ASSIGNMENT: Your answer should consist only of the lines from the line containing "Viewport: 1456px width, 829px" through the last line below, each repeated exactly.

* * * * * * *

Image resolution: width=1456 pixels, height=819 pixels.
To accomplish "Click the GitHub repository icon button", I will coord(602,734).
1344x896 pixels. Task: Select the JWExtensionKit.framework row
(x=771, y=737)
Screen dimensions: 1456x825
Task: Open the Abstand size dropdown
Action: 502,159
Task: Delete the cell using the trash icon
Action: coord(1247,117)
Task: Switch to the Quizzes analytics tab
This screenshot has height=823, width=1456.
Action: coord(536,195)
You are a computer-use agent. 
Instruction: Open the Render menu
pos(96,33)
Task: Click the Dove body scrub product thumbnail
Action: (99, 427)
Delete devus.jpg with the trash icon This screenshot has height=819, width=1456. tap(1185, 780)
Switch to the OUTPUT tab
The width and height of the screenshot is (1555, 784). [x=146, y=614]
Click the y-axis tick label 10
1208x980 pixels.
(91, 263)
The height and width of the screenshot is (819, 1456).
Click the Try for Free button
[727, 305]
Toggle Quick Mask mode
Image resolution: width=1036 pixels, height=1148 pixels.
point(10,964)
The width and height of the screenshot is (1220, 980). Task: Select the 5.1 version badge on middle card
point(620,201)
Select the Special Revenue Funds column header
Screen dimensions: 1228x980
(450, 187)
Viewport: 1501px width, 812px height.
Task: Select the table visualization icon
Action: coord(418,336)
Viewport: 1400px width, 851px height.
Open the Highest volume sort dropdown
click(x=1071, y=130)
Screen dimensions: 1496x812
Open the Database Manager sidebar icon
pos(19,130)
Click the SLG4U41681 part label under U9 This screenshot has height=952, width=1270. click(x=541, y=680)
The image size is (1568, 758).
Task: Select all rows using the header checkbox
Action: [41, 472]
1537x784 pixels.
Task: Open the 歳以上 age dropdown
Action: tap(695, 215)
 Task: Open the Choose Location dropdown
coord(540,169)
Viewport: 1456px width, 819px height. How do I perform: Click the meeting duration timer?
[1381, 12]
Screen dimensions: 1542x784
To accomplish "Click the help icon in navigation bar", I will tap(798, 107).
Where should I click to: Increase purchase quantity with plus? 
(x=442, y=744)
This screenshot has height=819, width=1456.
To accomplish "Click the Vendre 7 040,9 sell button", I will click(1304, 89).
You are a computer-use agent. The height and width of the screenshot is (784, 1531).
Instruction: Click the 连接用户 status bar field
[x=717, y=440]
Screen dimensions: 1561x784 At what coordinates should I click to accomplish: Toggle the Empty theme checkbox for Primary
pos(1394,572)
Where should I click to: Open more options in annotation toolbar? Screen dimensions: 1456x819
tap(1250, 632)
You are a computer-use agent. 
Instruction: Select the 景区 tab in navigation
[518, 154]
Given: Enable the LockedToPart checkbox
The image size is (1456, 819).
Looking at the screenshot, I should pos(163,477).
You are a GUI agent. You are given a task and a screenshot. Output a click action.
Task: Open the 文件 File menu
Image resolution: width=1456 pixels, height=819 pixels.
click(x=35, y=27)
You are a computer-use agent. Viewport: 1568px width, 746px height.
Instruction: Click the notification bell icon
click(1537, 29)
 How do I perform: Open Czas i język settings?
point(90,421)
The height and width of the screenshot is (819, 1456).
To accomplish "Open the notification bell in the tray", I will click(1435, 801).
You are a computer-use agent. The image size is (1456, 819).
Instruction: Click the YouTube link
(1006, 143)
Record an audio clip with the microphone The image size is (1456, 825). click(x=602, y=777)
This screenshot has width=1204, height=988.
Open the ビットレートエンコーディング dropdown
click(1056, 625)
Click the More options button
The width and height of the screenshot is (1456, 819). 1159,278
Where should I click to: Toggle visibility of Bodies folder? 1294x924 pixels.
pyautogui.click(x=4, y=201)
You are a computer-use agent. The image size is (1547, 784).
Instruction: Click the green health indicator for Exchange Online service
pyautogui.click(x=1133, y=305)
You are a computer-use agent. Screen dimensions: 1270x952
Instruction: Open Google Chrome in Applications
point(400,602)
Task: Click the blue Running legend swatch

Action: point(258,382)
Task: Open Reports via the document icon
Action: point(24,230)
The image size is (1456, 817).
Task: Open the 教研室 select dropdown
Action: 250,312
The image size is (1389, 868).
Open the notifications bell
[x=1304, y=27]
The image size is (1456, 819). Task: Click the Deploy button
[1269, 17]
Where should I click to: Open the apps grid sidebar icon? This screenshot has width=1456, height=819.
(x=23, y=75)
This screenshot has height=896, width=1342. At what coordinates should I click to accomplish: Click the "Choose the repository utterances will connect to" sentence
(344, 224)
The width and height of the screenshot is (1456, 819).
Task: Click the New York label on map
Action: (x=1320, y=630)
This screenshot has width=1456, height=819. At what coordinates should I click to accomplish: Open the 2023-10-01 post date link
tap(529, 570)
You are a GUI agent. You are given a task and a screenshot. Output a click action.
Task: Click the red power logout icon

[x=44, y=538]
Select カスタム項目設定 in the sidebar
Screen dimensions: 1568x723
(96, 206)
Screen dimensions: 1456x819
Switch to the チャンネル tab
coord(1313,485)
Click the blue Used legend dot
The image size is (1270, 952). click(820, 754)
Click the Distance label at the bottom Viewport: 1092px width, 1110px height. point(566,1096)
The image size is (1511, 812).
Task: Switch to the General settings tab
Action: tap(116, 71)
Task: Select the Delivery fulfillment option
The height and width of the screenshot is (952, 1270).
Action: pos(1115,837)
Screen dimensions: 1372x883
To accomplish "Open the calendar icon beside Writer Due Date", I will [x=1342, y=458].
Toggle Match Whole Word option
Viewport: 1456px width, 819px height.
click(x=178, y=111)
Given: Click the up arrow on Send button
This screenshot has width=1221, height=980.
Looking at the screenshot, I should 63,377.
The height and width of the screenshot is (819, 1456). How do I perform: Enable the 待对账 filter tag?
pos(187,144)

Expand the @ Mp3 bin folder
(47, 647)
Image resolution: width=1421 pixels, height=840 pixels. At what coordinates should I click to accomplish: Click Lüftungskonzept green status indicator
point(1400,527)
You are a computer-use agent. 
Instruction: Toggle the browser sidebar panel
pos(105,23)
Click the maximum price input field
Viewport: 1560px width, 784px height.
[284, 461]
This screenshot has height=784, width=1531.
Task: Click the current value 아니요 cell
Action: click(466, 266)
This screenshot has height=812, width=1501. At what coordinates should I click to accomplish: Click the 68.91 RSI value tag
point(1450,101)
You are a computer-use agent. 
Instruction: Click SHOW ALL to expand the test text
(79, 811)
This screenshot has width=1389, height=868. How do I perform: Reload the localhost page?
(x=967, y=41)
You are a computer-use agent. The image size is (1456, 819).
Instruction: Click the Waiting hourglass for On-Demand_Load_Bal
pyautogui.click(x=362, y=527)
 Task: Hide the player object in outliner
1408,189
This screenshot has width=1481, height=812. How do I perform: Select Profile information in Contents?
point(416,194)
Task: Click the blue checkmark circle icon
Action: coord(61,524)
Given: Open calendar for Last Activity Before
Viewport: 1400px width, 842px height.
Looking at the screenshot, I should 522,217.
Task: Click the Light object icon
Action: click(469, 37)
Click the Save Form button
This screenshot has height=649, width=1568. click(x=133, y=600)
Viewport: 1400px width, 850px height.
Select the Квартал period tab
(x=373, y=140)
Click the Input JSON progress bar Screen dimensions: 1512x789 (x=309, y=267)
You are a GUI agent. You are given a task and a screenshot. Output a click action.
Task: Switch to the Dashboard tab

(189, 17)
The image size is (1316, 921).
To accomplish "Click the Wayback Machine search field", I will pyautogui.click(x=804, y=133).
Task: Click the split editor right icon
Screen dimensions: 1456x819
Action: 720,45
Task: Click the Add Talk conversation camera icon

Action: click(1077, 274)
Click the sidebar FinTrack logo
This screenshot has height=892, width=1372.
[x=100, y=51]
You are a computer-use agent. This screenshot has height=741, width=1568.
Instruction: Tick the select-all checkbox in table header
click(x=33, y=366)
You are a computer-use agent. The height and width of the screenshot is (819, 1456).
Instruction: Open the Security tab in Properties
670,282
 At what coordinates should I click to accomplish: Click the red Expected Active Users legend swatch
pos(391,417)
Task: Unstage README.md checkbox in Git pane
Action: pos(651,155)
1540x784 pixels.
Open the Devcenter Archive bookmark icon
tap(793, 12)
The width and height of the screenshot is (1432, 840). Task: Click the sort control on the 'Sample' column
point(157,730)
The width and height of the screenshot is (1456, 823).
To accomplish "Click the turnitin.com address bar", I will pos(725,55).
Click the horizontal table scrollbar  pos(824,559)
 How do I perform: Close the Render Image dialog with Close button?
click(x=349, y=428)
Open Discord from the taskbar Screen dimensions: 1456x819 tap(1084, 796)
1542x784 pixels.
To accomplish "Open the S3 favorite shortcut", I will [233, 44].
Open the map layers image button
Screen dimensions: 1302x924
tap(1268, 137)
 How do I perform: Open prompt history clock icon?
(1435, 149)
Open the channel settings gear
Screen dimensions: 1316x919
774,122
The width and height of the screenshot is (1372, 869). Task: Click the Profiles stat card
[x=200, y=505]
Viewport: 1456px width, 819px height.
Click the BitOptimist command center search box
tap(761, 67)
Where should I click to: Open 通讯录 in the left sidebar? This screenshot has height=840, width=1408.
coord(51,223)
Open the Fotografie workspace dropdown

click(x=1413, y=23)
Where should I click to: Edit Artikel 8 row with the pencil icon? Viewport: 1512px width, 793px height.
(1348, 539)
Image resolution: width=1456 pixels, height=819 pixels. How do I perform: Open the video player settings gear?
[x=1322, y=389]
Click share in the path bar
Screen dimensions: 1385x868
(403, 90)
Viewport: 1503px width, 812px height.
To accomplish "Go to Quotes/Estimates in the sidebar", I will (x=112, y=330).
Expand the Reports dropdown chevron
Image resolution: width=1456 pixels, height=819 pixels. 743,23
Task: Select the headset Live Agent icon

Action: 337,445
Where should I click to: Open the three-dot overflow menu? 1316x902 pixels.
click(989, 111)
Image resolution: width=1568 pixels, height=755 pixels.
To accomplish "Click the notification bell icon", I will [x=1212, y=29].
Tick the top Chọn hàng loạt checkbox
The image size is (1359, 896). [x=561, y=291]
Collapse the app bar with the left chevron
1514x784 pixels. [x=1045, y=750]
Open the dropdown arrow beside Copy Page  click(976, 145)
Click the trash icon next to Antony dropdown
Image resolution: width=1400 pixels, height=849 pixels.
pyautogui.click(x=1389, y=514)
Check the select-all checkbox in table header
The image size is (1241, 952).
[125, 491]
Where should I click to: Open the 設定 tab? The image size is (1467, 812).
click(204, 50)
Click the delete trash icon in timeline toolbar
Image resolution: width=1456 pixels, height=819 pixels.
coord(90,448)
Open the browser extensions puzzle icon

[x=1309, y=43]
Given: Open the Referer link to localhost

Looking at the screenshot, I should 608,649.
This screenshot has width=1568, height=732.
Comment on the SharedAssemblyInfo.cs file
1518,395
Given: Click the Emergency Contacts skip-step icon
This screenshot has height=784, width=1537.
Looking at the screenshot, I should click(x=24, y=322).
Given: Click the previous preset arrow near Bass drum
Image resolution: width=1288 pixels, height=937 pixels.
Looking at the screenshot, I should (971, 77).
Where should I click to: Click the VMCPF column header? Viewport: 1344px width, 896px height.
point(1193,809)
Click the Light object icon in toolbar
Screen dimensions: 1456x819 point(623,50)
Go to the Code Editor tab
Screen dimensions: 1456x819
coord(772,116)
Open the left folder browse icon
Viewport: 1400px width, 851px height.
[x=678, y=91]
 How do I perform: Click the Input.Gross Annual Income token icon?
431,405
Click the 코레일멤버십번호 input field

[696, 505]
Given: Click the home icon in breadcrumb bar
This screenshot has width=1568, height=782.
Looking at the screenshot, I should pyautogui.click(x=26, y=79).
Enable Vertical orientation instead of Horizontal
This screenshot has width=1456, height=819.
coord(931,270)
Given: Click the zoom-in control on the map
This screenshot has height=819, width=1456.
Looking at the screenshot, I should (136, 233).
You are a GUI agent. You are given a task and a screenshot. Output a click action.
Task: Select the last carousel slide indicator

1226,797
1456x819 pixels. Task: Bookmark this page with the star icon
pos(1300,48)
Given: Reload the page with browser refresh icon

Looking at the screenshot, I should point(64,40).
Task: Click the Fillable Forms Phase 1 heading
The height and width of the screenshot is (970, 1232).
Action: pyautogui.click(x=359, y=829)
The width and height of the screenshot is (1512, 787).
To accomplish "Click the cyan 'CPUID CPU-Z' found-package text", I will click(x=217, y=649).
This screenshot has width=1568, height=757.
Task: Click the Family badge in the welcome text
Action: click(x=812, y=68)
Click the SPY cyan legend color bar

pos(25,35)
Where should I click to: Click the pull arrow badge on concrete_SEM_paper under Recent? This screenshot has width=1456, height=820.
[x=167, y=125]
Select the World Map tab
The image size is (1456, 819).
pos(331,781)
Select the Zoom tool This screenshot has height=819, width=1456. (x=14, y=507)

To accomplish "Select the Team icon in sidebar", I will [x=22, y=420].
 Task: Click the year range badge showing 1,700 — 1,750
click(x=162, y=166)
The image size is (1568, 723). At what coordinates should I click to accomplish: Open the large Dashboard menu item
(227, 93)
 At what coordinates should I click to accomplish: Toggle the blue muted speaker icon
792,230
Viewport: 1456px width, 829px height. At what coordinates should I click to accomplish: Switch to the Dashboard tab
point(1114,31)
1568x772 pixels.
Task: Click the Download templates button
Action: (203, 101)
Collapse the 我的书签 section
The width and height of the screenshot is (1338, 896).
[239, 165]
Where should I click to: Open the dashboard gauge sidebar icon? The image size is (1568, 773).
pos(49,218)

* * * * * * *

THE COMPLETED TASK:
Viewport: 1456px width, 829px height. At what coordinates should I click to accomplish: Switch to the Dashboard tab
point(1114,31)
1568x772 pixels.
Task: Click the Download templates button
Action: (203, 101)
Collapse the 我的书签 section
The width and height of the screenshot is (1338, 896).
[239, 165]
Where should I click to: Open the dashboard gauge sidebar icon? The image size is (1568, 773).
pos(49,218)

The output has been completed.